Против этих станков, как и вообще о них, трудно было сказать что-либо разумное, и мои комментарии не произвели особого впечатления: «с какой же целью его прессуют?» и «как же удается не путать хлопок, принадлежащий разным людям?» и «что мне нравится, так это примитивность самого процесса». Последнее мое замечание было, впрочем, встречено суровой отповедью: процесс, который я наблюдал, отнюдь не примитивен - напротив, это последнее слово в прессовальной индустрии, иначе его не ввели бы в Александрии. Аргумент убедительный - оставалось только надеяться, что он так навсегда и останется последним словом, и смуглые ноги и ритмичное пение будут век за веком встречать надвигающиеся потоки снега. Сварливый британец, попади он сюда, позабыл бы свою сварливость. Он бы пожалел, что сказал о бирже: «единственный возможный ответ-это бросить бомбу в самую их гущу». Когда он произнес эти слова, я понял, что в мире есть человек, еще более чуждый хлопку, чем я сам.
Притон
Наконец-то я побывал в притоне. Первый раз я пытался это сделать много лет назад в Лахоре[69], где моим проводником был молодой миссионер, тративший все свое время на то, чтобы понравиться окружающим и самому их полюбить. Я часто спрашивал себя, кого же он в итоге обращал и как оценят результаты этих трудов те, кто его содержат - пожилые дамы в Америке и Англии. Он жил как бедняк на базарах Лахора, и, пробираясь сквозь их закоулки, объяснял, что одно стало ему казаться понятным, другое - простительным, третье - неизбежным, стоило только в достаточной мере к этому приблизиться. Мы интересно проводили время - зашли в храм размером с чулан, где нам разрешили потрогать богов и позвонить в колокольчики, встретились с адвокатом, защищавшим человека, обвиняемого в продаже жены, - и в завершение вечера миссионер заявил, что, по его мнению, мне следовало бы зайти и в притон. Он заметил, что об опиуме рассказывают много ерунды, и завел меня во двор, по сторонам которого были устроены соломенные пристройки. «Похоже, ничего не получается», - заявил он разочарованно, огляделся и вытащил из такой пристройки одинокого грешника. «Загляните ему в глаза, -сказал он. - Боюсь, это конец».

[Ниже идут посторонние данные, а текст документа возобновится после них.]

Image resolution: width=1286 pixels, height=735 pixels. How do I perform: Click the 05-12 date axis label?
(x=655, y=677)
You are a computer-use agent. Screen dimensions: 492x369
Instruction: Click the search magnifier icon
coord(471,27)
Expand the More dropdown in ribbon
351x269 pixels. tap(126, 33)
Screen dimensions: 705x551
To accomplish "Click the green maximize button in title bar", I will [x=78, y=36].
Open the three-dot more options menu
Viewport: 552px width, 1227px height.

На том и закончилось мое знакомство с Грехом - пока Египет, земля всяческого изобилия, не пообещал новых возможностей. Только здесь будет уже не опиум, а гашиш, наркотик еще более страшный. Прячут его в трости; употребляющий его погружается в сладкие мечтания. Так что я был рад, когда мне представилась возможность сопровождать полицейских в очередном рейде. К притонам они относились с большим осуждением, чем мой миссионер, но удача отвернулась и от них. Подкравшись к хлипкой двери, они распахнули ее, и мы бросились внутрь. Мы стояли в коридоре, над которым простиралось звездное небо. По обеим его сторонам располагались соединенные друг с другом сараи, и полицейские начали обследование, наваливаясь на них всей силой своих плеч и огромных ног. В одном из сараев обнаружилась измученная белая лошадь. Капрал залез к ней в кормушку: «Они часто прячут здесь свои чаны», - сказал он. Жизнь обнаружилась в конце коридора. Здесь при свете лампы спала целая семья, однако ничего подозрительного в этом не было - наше вторжение должным образом их всполошило. Почтительному отцу семейства приказали подняться и взять лампу, и при свете этой лампы мы нашли полый тростник, к которому полиция долго принюхивалась. Обнаружены следы гашиша - таков был их приговор. На этом все и закончилось. Они были довольны находкой, поскольку она подтверждала официальную версию: город, находившийся под их контролем, был почти чист, однако чист не вполне. Найди они чуть больше или чуть меньше - и доверие к ним было бы подорвано.
Несколько недель спустя египетский приятель предложил провести меня по родным ему кварталам того же города. Мы интересно провели время - наблюдали за процессией по случаю обрезания, слушали героические песнопения, и в завершение вечера приятель спросил, не желаю ли я зайти в притон. Он, кажется, знал одно место. Он задумался ненадолго, прикрыв лоб ладонью, а потом провел меня закоулками к какой-то двери. Мы тихо открыли ее и проскользнули вовнутрь. Коридор показался мне знакомым, и при виде белой лошади дурные предчувствия подтвердились. Я ушел отсюда как ангел-мститель, мне суждено было вернуться одним из страждущих. В отличие от своего друга, я знал, что никакого гашиша мы здесь не найдем - и не найдем даже полого тростника, поскольку он был конфискован в качестве подходящего экспоната для полицейского участка, - но я ничего не сказал, и в соответствующий момент мы наткнулись на спящее семейство. Они не были с нами любезны и не дали свою лампу. Мой друг был разочарован. Что же до меня самого, то я не мог не испытать жалости по отношению к греху. Неужели во всем этом обширном городе у него было лишь это прибежище?